------ Document section ------

Krishen was joined on the panel of five judges by authors Anjum Hasan, K RMeera and Parvati Sharma, and Arvind Subramanian, economist and former chief economic adviser to the Government of India.

He said: "Bringing voices from across the country, these novels address the many specific difficulties of living a life in Indian society. With a combination of lyricism and humour, the five novelists portray characters who are at odds with their - very different - worlds. Their private struggles help illuminate larger themes, including patriarchy in rural southern India, religious and political conflict in Kashmir, and social and sexual marginalization in eastern India. Taken together these novels remind us that fiction remains the most powerful way for a society to examine its fundamental concerns."

Rana Dasgupta, literary director, added: "This year’s shortlist displays a satisfying diversity of voices, as is appropriate to the scale and variety of this country. These five books transport us to very different parts of India, and give us access to very different kinds of life. Each of them is imbued by the spirit of its moment, which is perhaps why the shortlist has such an unsettled, turbulent flavour. But literature contains wisdom too, and the deep sense of justice in these books reminds us why, whatever our reality, we continue to care, hope and strive."

The winner will be announced on 2nd November. 

Last year's inaugural winner was Jasmine Days by Benyamin, translated from the Malayalam by Shahnaz Habib and published by Juggernaut Books.

------

■ **Given exercise**
In the book prize announcement, what was last year's inaugural winning novel, and who translated it? The records are not needed for the task.

------ Excerpted records ------

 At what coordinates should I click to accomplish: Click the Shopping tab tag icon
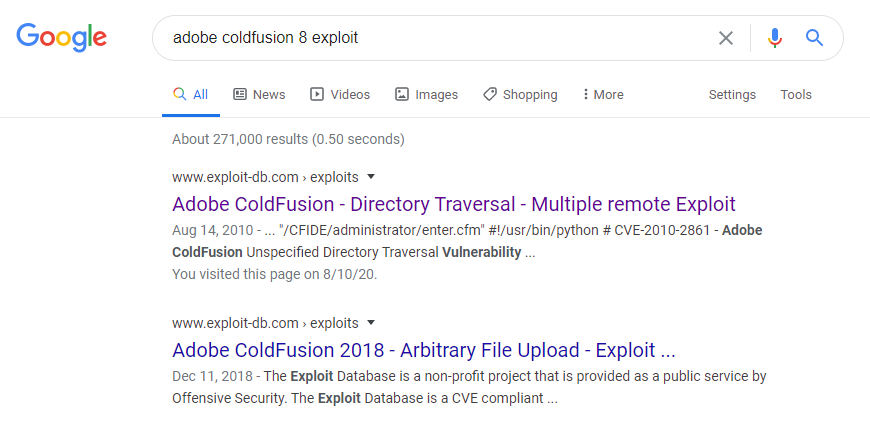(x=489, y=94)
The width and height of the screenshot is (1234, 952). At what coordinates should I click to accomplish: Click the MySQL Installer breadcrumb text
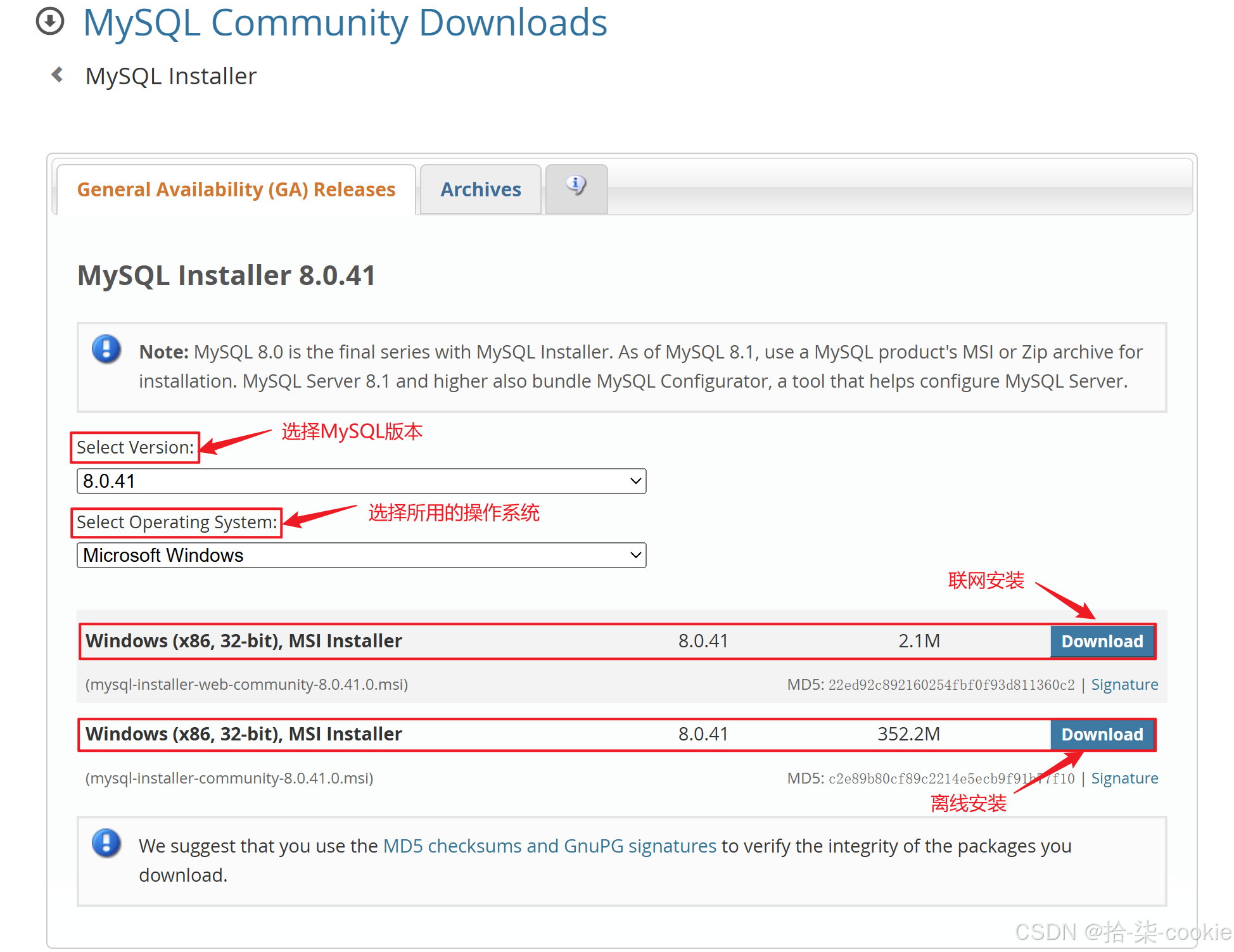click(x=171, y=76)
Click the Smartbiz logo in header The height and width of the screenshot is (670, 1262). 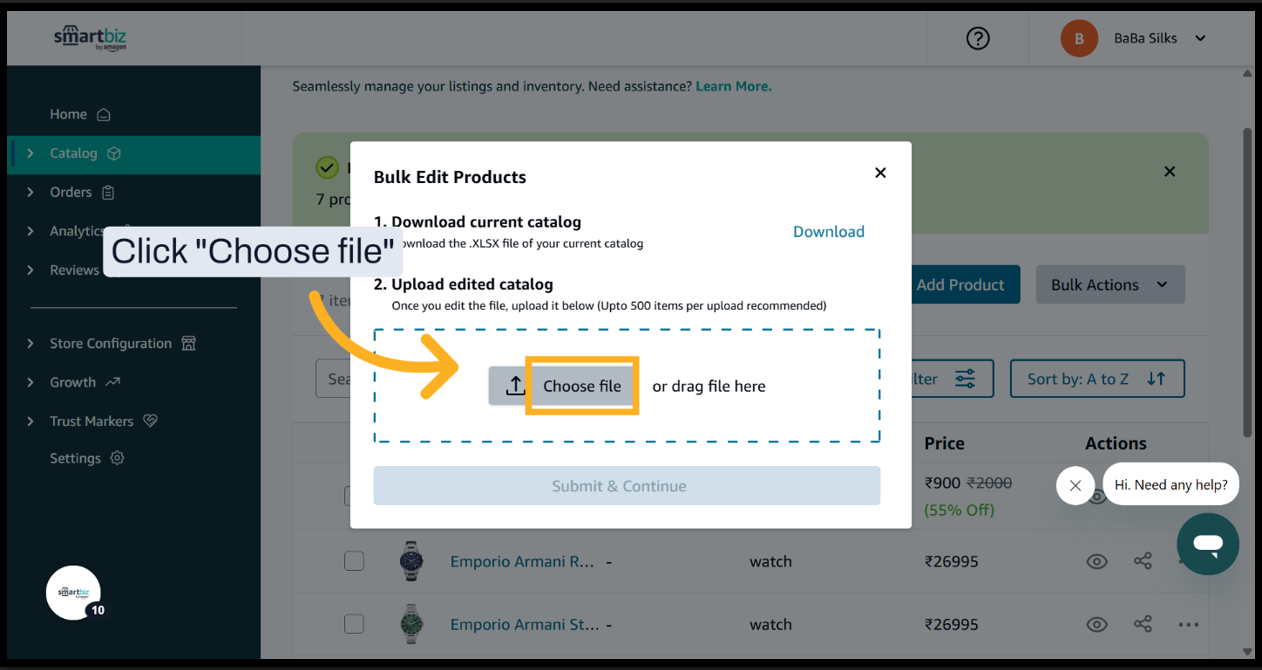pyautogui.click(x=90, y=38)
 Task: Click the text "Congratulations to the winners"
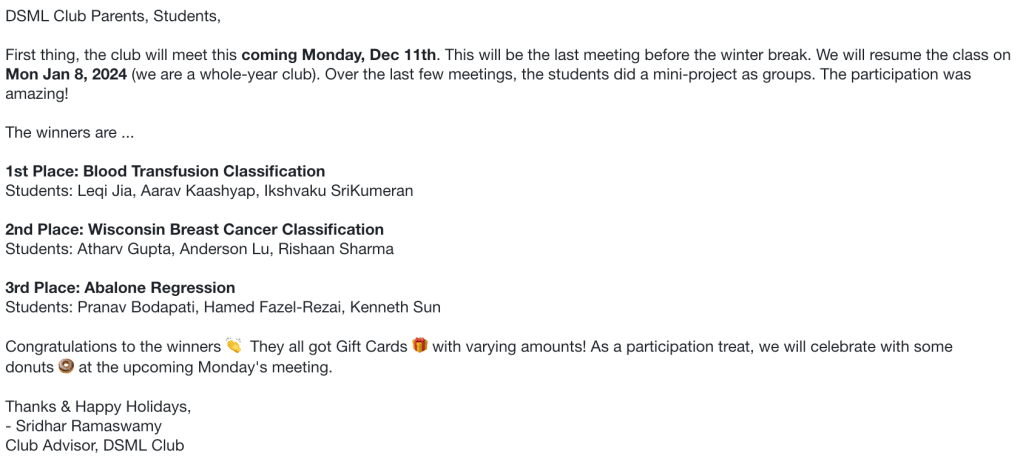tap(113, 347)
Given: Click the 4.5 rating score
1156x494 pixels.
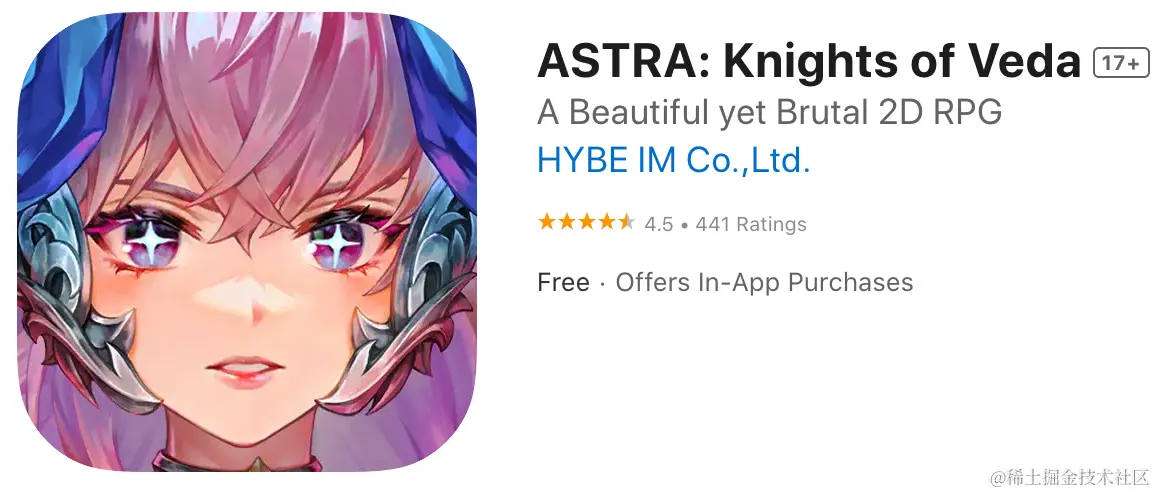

------

■ **Task result**
Jasmine Days by Benyamin, translated from the Malayalam by Shahnaz Habib.